Reproduce each of the rows below word for word, leaving out the pictures.

— START OF RECORDS FOR THIS TASK —

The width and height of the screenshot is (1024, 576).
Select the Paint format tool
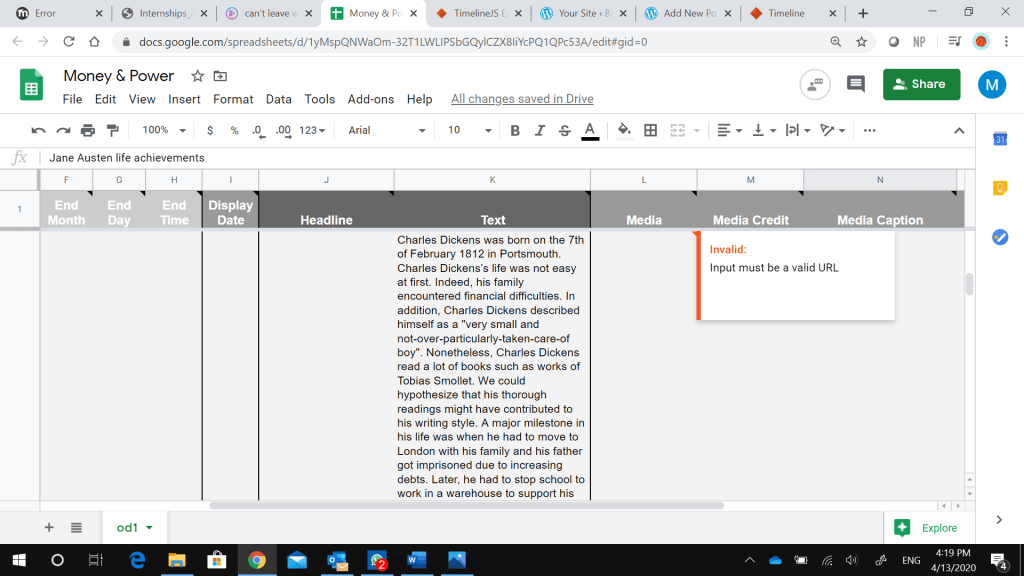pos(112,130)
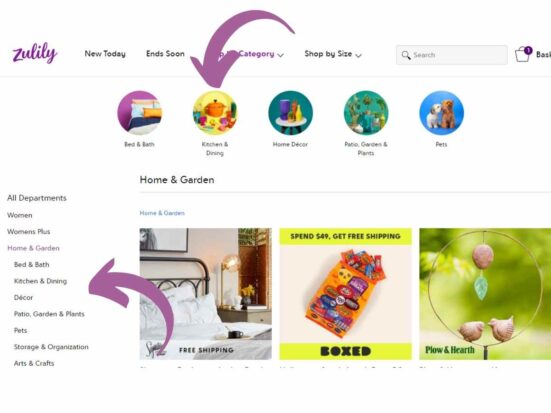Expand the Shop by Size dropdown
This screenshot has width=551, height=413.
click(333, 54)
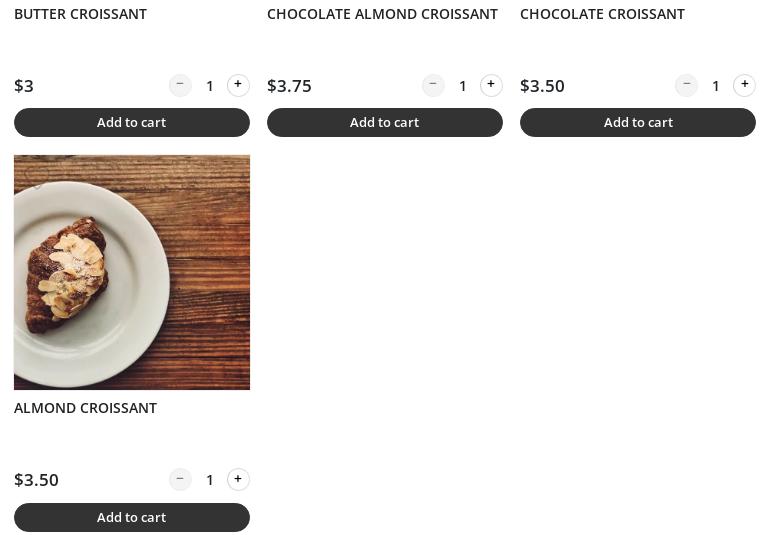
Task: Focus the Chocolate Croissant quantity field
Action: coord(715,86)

— END OF RECORDS FOR THIS TASK —

> RESULT:
The width and height of the screenshot is (1024, 576).
Select the Paint format tool
pos(112,130)
Expand the Shop by Size dropdown
This screenshot has width=551, height=413.
click(333, 54)
Task: Focus the Chocolate Croissant quantity field
Action: coord(715,86)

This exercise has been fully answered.